The first time David Last, 54, strapped on his Apple Watch it saved his life, when he warned his heart had stopped 138 times in 48 hours
According to the British Heart Foundation (BFH), heart and circulatory disease kills someone every three minutes in the UK. Still, it takes moments to set up your Apple Watch to prevent a difficult medical situation from suddenly spiraling out of control.
Apple Watch has a feature called Emergency SOS, and you can call emergency services by holding down the side button until a countdown sounds and the call is made. You can also easily cancel this request if it is activated by mistake.
But how do you configure your watch for an emergency scenario – and maximize its overall health benefits?
How to set up your Apple Watch in an emergency
Add emergency contacts
There are two ways to add people to your emergency contact list.
On your watch, open Settings > Health > Medical ID.
Find emergency contacts and tap Add for each one. You can also choose your contacts on the Watch app on your iPhone using Medical ID in the settings, just tap Add Emergency Contact there.

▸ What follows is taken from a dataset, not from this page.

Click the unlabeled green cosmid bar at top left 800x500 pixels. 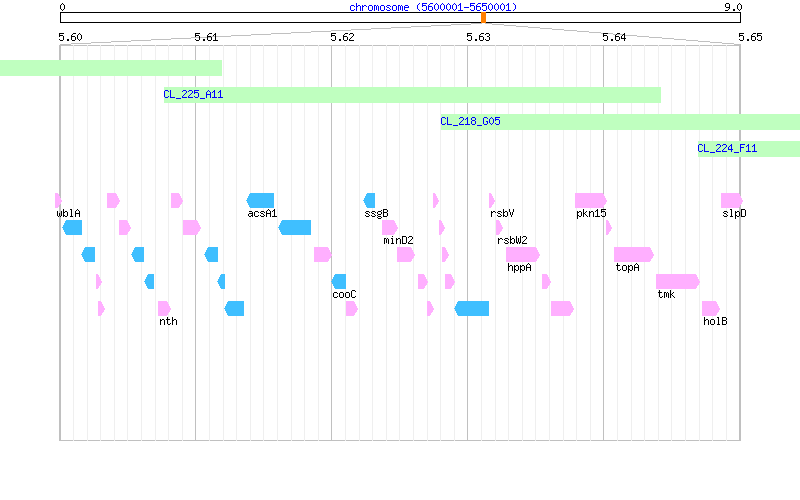click(111, 68)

In the future, when an emergency SOS event is triggered, your watch will contact these people to let them know where you are.
Configure Medical ID
When emergency services reach you, your medical ID card comes in handy. Most first responders will check this, which may include medical notes, allergies, medications, blood type, etc.
Open Medical ID, tap Edit and add your information.
Add emergency access
Enable Emergency Access or View When Locked, to let doctors see your medical information without your help.

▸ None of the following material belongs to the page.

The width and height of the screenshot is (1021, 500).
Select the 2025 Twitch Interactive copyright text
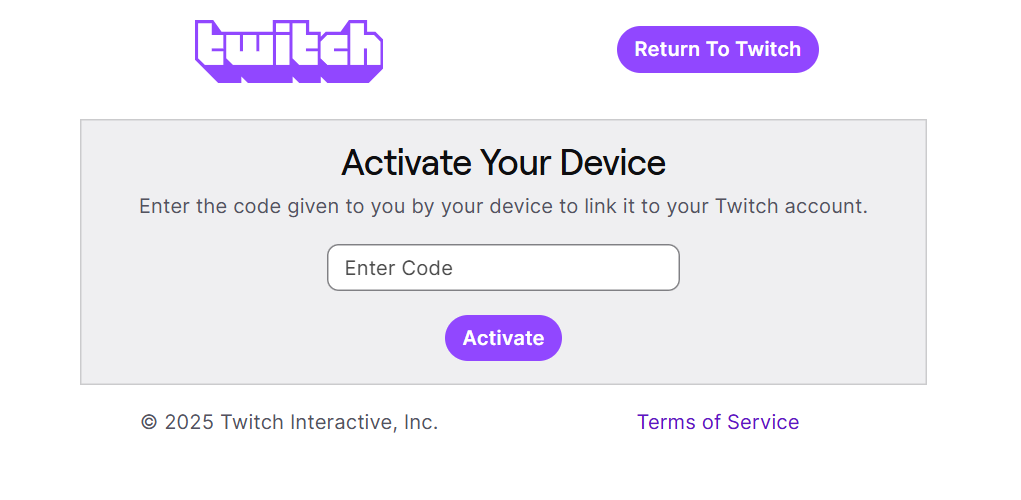point(289,422)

Enable Emergency SOS to enable fall detection (if the age on your medical ID says you are over 55, this feature is automatically enabled).

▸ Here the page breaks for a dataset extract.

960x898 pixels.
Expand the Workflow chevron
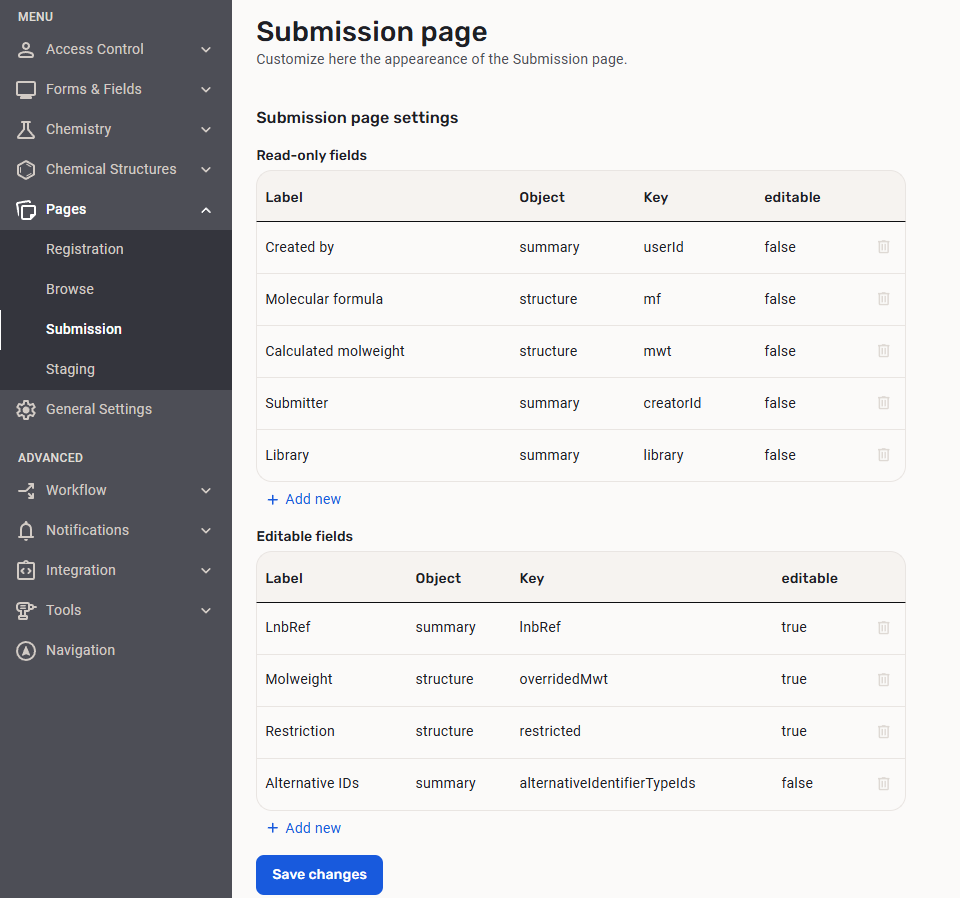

If you fall, your watch will beep and a notification will ask if you’re okay. If you are, you can cancel the call, but if not – maybe you fell and got knocked out – an emergency SOS call will be made after a little longer. one minute of inactivity.
The latest iPhone and Apple Watch models also have Crash Detection, which uses the same system to make an emergency call if a serious car accident is detected.
Configure medications on new watches
Those who own Apple Watch models four through eight can run the new OS 9 operating system and install a new app called Medicines, which helps you take your medications, vitamins or dietary supplements correctly.
Simply select Settings, General, and Software Update, then select Install.
Then go to Health, tap Browse and Drugs.
If you create a schedule in the Health app, the watch will automatically remind you when to take your medicine.
How to keep tabs on your heart health
All current Apple Watch models offer high and low heart rate notifications and will notify you if you have an irregular heartbeat. The built-in activity sensors and app can help you work your body a little harder to improve your heart health.
Activate the feature in Health on your phone, then open the ECG app on your watch, place your arm on a table or other stable surface, and place the tip of your opposite index finger on the Digital Crown.
After 30 seconds you will see a graph of your heart rate.
If you receive an atrial fibrillation warning, you should repeat the test and, if you receive a warning again, seek help promptly.
How to Set Up Cycle Tracking for Women
Cycle Tracking promises women useful information about their periods and fertility.
To do this, set up the Health app on your iPhone, then enable Cycle Tracking.
The latest Apple Watch Series 8 adds a body temperature sensor, which is also useful for this and other conditions.
Apple Watch and its apps provide many additional tools to help you stay healthy. Activity tracking helps you monitor how much you exercise and provide health advice. The watch also has a sleep tracker to monitor sleep quality.
But the best advice when monitoring your health? Listen to your device. It’s wiser to have something that may seem harmless checked out rather than risk ignoring the warnings.